Schwarz J M, Neese R A, Turner S, Dare D, Hellerstein M K
Department of Nutritional Sciences, University of California, Berkeley 94720-3104, USA.
J Clin Invest. 1995 Dec;96(6):2735-43. doi: 10.1172/JCI118342.
Short-term alterations in dietary carbohydrate (CHO) energy are known to alter whole-body fuel selection in humans, but the metabolic mechanisms remain unknown. We used stable isotope-mass spectrometric methods with indirect calorimetry in normal subjects to quantify the metabolic response to six dietary phases (5 d each), ranging from 50% surplus CHO (+50% CHO) to 50% deficient CHO (-50% CHO), and 50% surplus fat (+50% fat). Fasting hepatic glucose production (HGP) varied by > 40% from deficient to surplus CHO diets (1.78 +/- 0.08 vs 2.43 +/- 0.09 mg/kg per min, P < 0.01). Increased HGP on surplus CHO occurred despite significantly higher serum insulin concentrations. Lipolysis correlated inversely with CHO intake as did the proportion of whole-body lipolytic flux oxidized. Fractional de novo hepatic lipogenesis (DNL) increased more than 10-fold on surplus CHO and was unmeasurable on deficient CHO diets; thus, the preceding 5-d CHO intake could be inferred from DNL. Nevertheless, absolute hepatic DNL accounted for < 5g fatty acids synthesized per day even on +50% CHO. Whole-body CHO oxidation increased sixfold and fat oxidation decreased > 90% on surplus CHO diets. CHO oxidation was highly correlated with HGP (r2= 0.60). HGP could account for 85% of fasting CHO oxidation on +25% CHO and 67% on +50% CHO diets. Some oxidation of intracellular CHO stores was therefore also occurring. +50% fat diet had no effects on HGP, DNL, or fuel selection. We conclude that altered CHO intake alters HGP specifically and in a dose-dependent manner, that HGP may mediate the effects of CHO on whole-body fuel selection both by providing substrate and by altering serum insulin concentrations, that altered lipolysis and tissue oxidation efficiency contribute to changes in fat oxidation, and that surplus CHO is not substantially converted by the liver to fat as it spares fat oxidation, but that fractional DNL may nevertheless be a qualitative marker of recent CHO intake.
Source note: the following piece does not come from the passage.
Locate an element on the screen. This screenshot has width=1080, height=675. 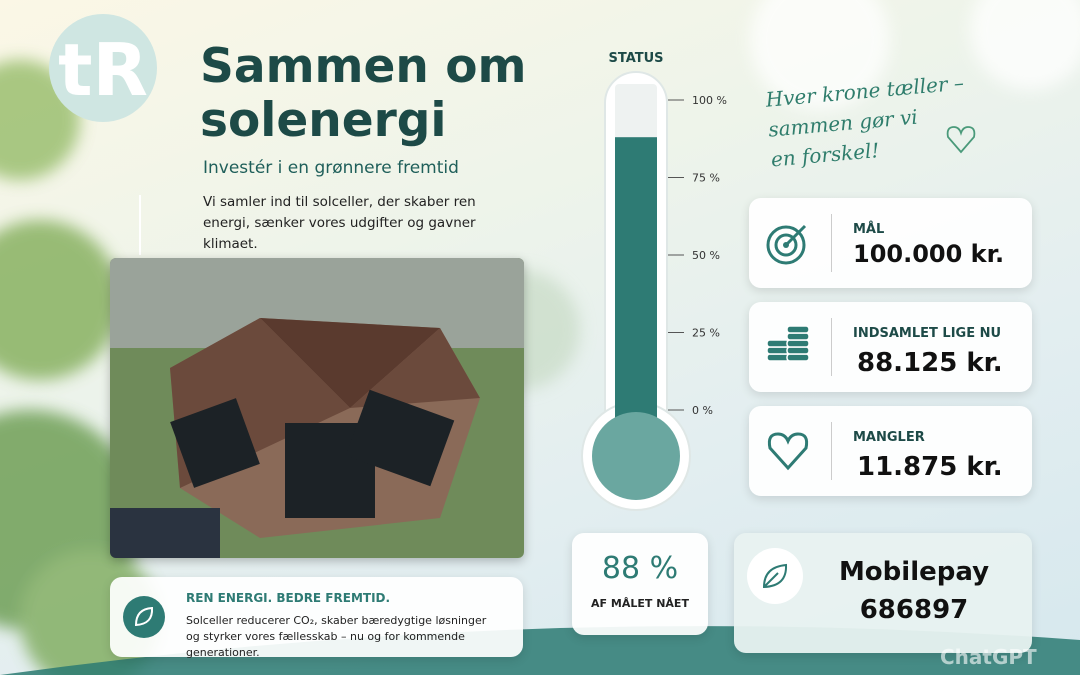
payment-name: Mobilepay is located at coordinates (914, 572).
已知饮食中碳水化合物(CHO)能量的短期变化会改变人体全身的燃料选择,但其代谢机制仍不清楚。我们在正常受试者中使用稳定同位素质谱法结合间接量热法,以量化对六个饮食阶段(每个阶段5天)的代谢反应,这些阶段从50%碳水化合物过剩(+50% CHO)到50%碳水化合物缺乏(-50% CHO),以及50%脂肪过剩(+50%脂肪)。从碳水化合物缺乏饮食到过剩饮食,空腹肝葡萄糖生成(HGP)变化超过40%(分别为1.78±0.08与2.43±0.09毫克/千克每分钟,P<0.01)。尽管血清胰岛素浓度显著升高,但碳水化合物过剩时HGP仍增加。脂肪分解与CHO摄入量呈负相关,全身脂肪分解通量的氧化比例也是如此。在碳水化合物过剩时,肝脏从头脂肪生成(DNL)分数增加超过10倍,而在碳水化合物缺乏饮食中无法测量;因此,可从DNL推断前5天的CHO摄入量。然而,即使在+50% CHO时,肝脏绝对DNL每天合成的脂肪酸也不到5克。在碳水化合物过剩饮食中,全身CHO氧化增加6倍,脂肪氧化减少>90%。CHO氧化与HGP高度相关(r2 = 0.60)。在+25% CHO饮食中,HGP可解释空腹CHO氧化的85%,在+50% CHO饮食中为67%。因此,细胞内CHO储备也存在一些氧化。+50%脂肪饮食对HGP、DNL或燃料选择没有影响。我们得出结论,CHO摄入量的改变会特异性地且以剂量依赖的方式改变HGP,HGP可能通过提供底物和改变血清胰岛素浓度来介导CHO对全身燃料选择的影响,脂肪分解和组织氧化效率的改变导致脂肪氧化的变化,并且过剩的CHO不会被肝脏大量转化为脂肪因为它节省了脂肪氧化,但DNL分数可能仍然是近期CHO摄入量的定性标志物。